The EUR/USD pair broke out above the 1.30 level during the session on Thursday, which is an area that I thought would be rather resistive. It has been for some time, but you can see that it gave way during the session today. That being the case, I think that this market is ready to start bouncing around in the upper half of the larger consolidation area.
The 1.30 level should now start act as support, and the resistance will be focused on the 1.32 level. I have a hard time believing that the Euro will certainly take off though, because quite frankly there are far too many issues in the European Union to believe that the Euro will suddenly find massive strength. Granted, the last two days of been pretty stout, but I think the area just above should offer enough resistance that we should see a bit of a pullback in this vicinity.
1.30 should be crucial
The 1.30 handle should be crucial to see whether or not we can keep in the upper half of this consolidation area, or if we drifted back down into the lower half. Either way, I believe that this market will be choppy throughout the summer, and even though we have seen strength, I wouldn't count on it being that big of a deal in the end. Having said that, I don't necessarily think that a fall from here would be a big deal in the end either. Simply put, I think that we are trying to find the summer range that will keep this market from being trending in general.
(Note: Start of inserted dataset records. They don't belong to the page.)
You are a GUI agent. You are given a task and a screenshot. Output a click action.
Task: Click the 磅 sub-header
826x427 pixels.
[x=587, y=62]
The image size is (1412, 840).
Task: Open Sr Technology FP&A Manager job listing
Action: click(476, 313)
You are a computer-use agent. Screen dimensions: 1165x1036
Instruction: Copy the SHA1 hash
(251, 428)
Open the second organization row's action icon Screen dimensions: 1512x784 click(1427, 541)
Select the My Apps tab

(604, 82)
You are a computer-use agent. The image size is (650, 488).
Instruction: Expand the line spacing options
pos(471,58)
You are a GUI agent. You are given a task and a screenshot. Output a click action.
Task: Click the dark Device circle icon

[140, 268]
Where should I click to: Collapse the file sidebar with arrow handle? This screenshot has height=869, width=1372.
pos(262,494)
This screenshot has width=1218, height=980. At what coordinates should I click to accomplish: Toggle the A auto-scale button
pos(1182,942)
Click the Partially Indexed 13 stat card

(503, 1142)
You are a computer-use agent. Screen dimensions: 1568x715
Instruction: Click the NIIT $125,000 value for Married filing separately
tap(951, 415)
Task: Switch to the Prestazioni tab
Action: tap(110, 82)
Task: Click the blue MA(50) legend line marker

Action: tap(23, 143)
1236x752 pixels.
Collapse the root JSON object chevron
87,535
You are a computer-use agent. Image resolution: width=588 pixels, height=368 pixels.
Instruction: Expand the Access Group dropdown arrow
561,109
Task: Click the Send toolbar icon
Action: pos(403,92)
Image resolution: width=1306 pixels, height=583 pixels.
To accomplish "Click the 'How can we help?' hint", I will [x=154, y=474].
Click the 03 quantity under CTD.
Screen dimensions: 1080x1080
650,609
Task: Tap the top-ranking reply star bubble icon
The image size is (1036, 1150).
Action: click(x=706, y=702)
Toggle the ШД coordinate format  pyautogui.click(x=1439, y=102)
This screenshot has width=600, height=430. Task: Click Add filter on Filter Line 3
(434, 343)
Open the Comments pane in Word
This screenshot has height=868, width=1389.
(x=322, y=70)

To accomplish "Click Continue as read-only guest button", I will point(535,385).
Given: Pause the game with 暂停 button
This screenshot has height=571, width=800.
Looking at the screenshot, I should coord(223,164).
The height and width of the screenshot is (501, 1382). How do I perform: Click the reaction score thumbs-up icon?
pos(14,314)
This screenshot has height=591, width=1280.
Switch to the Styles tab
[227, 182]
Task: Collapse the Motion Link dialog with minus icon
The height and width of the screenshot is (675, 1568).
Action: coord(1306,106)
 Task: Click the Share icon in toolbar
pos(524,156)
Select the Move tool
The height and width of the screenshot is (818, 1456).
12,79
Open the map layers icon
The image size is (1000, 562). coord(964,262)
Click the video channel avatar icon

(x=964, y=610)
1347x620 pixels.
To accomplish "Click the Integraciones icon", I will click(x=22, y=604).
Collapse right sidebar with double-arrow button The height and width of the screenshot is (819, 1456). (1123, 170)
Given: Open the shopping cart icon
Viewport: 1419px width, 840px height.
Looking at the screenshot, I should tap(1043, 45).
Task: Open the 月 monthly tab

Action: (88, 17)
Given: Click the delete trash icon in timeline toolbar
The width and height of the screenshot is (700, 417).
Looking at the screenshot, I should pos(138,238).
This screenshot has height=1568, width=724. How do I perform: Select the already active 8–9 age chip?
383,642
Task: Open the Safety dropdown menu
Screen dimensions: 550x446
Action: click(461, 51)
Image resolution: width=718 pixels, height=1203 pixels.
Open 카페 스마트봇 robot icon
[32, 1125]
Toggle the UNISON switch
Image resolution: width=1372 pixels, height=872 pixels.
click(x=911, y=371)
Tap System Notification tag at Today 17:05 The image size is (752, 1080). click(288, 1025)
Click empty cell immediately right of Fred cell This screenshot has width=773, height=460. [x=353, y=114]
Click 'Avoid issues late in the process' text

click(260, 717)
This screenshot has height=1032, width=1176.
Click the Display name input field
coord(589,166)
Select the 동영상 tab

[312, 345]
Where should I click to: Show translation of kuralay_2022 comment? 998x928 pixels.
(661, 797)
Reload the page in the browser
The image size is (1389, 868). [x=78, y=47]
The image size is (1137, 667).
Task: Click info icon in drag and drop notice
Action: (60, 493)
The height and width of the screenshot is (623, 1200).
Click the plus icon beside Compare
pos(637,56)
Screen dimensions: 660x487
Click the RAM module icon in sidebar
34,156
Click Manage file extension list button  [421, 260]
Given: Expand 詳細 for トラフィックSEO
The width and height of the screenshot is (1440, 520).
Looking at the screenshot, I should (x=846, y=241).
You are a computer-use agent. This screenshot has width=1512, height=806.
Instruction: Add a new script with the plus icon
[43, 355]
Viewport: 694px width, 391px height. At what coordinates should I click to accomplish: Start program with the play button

There is the possibility that we could see headlines come out of the European Union that sends this market lower, but quite frankly I think the market has become very complacent at this point. Having said that though, you're going to have to pay attention to the headlines because there are so many potential landmines in that region of the world. Quite frankly, the Euro’s best friend is the Federal Reserve, as the Federal Reserve continues to devalue the US dollar.